The mill fell into disrepair, and by 1935 was derelict as the picture alongside shows. Before the 1935 restoration commenced, the Public Works Department (PWD) surveyed and recorded the derelict windmill. Through the mediation of the Netherlands Government and the milling society De Hollandsche Molen, the millwrighting firm of  Th. Bremer near Groningen was appointed to undertake the restoration work in conjunction with the PWD.
Chris Bremer, a young man in his father’s firm travelled to Cape Town to supervise and restore the machinery. He recorded that much of the original machinery was still present. Ships’ timbers had been used for some of the big beams and for the vertical shaft. His instructions were to retain as much of the original parts as possible. He carried out most of his work in a corrugated-iron shed that was erected near the mill and also kept a detailed account of the work he did over a period of many months. Other parts were manufactured in Holland and shipped to Cape Town.
 The many parts manufactured on site and in Holland included the sails, tail pole and braces, brake lever and the wind shaft. In order to facilitate pulling the cap around to put the sails into the wind, Bremer added a winch to the tail of the mill. The circular wall of the mill was strengthened by the addition of a concrete ‘sleeve’ inside the mill. New doors and windows were made and the stones of the earthen platform around the base of the mill were repacked.
On the 1st February 1936 the mill was put in motion by Dr. Lorentz, Minister Plenipotentiary and Envoy Extraordinary for the Netherlands, at a ceremony attended by the then Prime Minister, General J. B. M. Hertzog.
After the opening ceremony the mill was operated by the PWD from time to time until the outbreak of war in 1939. Sadly, the infrequency of the mill operation resulted in the deterioration of the timbers and in 1986 the windshaft broke and the sails fell to the ground.
(The PWD workshop then produced a large enough baulk of Iroko, fashioned it to shape and replaced the broken (circa 1935) gum windshaft and installed the repaired sails).

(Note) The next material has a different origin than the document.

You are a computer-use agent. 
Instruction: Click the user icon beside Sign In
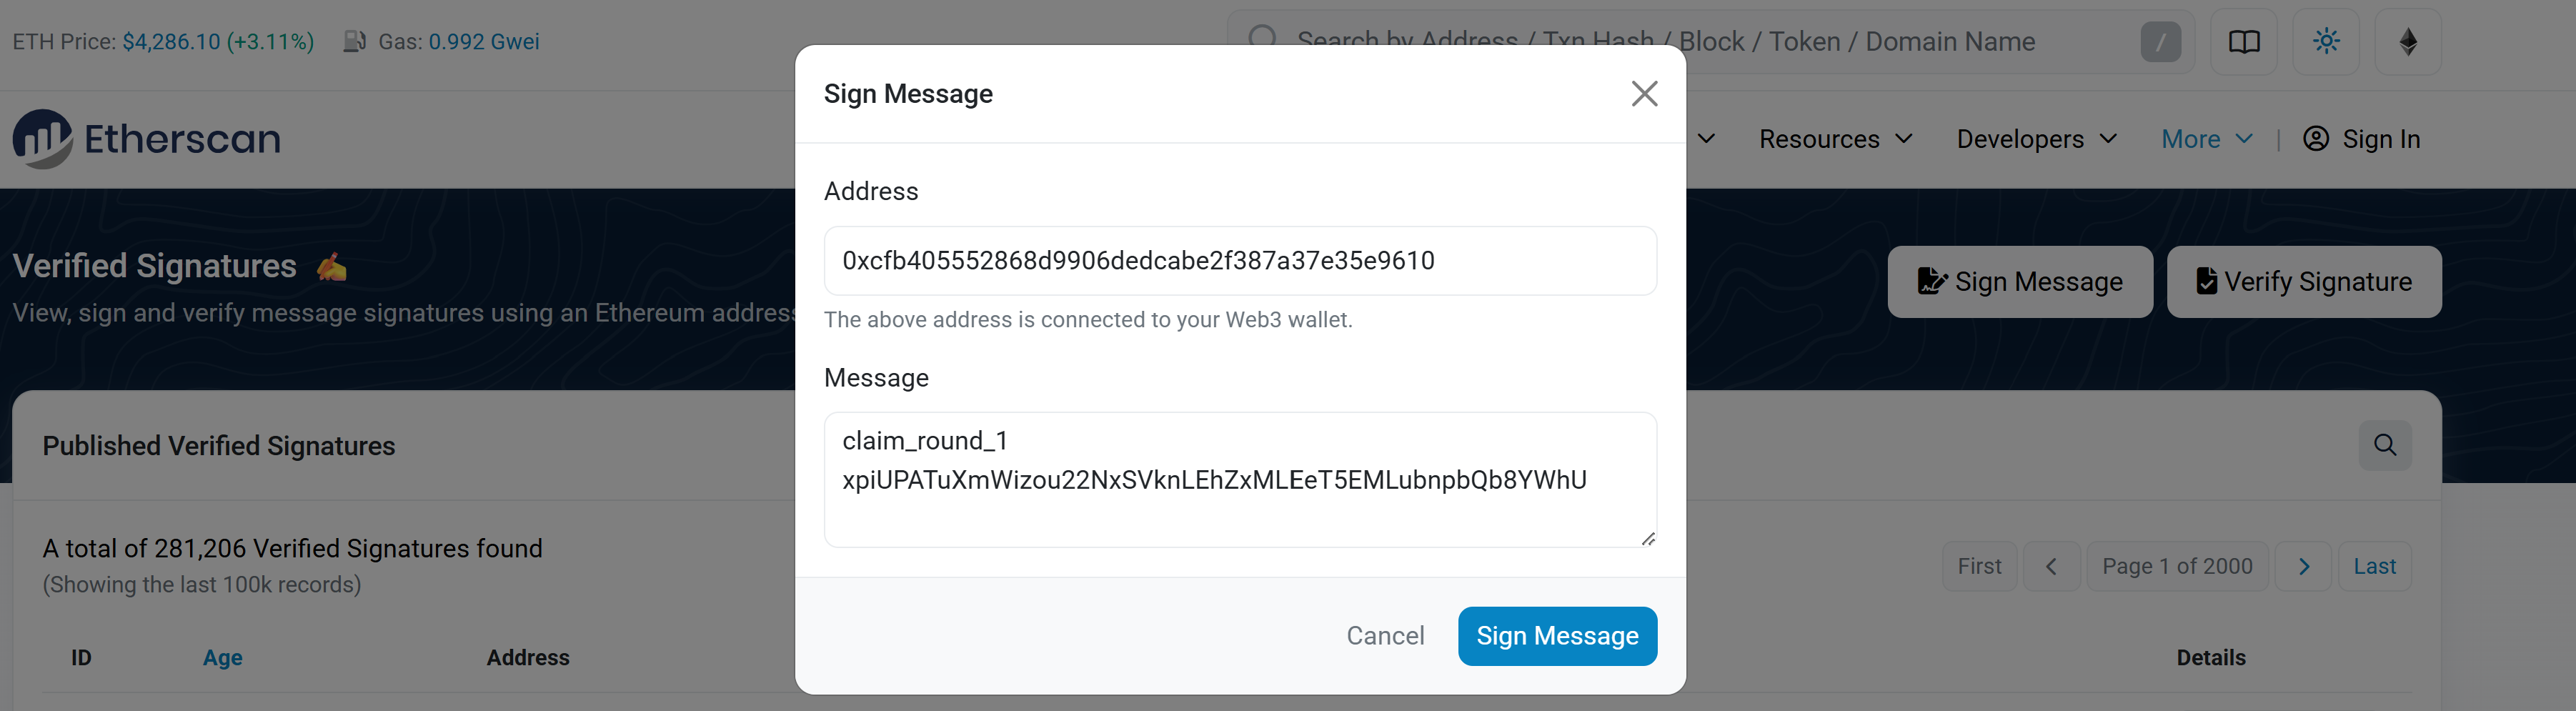pos(2315,139)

Sixty years after the first restoration in 1935, the mill was restored again. A retired Merchant Navy Captain – Brad Wallace-Bradley, largely initiated the events leading up to the 1995 restoration. He attended a UCT ‘Summer School’ lecture on Watermills and Windmills by James Walton, and following the advice given at a meeting later, joined the ‘Vernacular Architecture Society of S.A.

James Walton who was the Honorary Life President of the Society, and author of the definitive book on South African mills, focused attention on the old windmill in Mowbray.

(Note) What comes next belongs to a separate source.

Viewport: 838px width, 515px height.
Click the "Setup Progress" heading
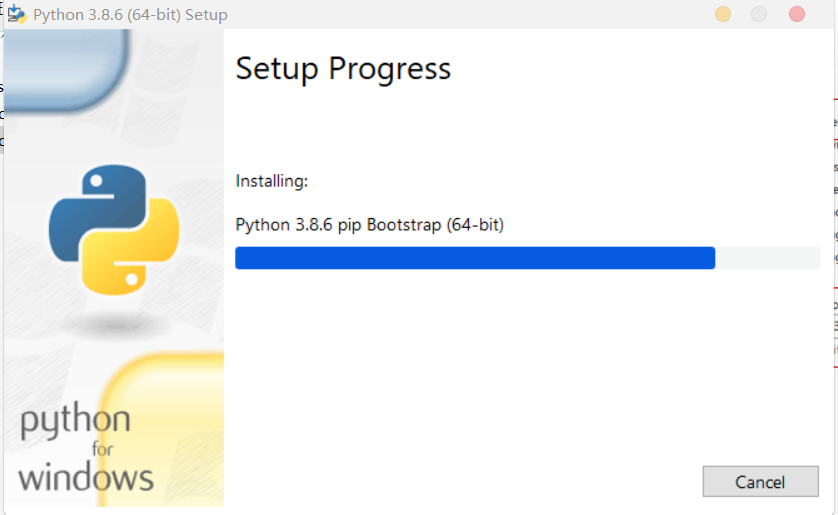pyautogui.click(x=343, y=68)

The Vernacular Architecture Society of S.A. formed a sub-committee for Mostert’s Mill in 1986 following correspondence with Andre Bakker in Holland. This Sub-committee collated information about the mill and lobbied about improving the deteriorating condition of the mill.

In 1992 the Sub-committee decided that a new society should be formed to work for the restoring and operation of the mill. A public meeting was held on the 28th October 1992 in the Mowbray Town hall and it was resolved that a steering committee should draw up a draft constitution.

On the 9th March 1993 a second public meeting was held in the Mowbray Town hall. The ‘Friends of Mostert’s Mill’ was duly established, the draft constitution approved and a committee was elected.

Much liaison and negotiation between the new “Friends of Mostert’s Mill” and the Department of Public Works (DPW) followed which resulted in an announcement that in August 1995 the mill would be be closed for restoration. The DPW also announced that the cost for the machinery restoration would be R245 000.
The Dutch millwrighting company – Dunning-Bremmer (who restored the mill in 1935) once again carried out the machinery restoration.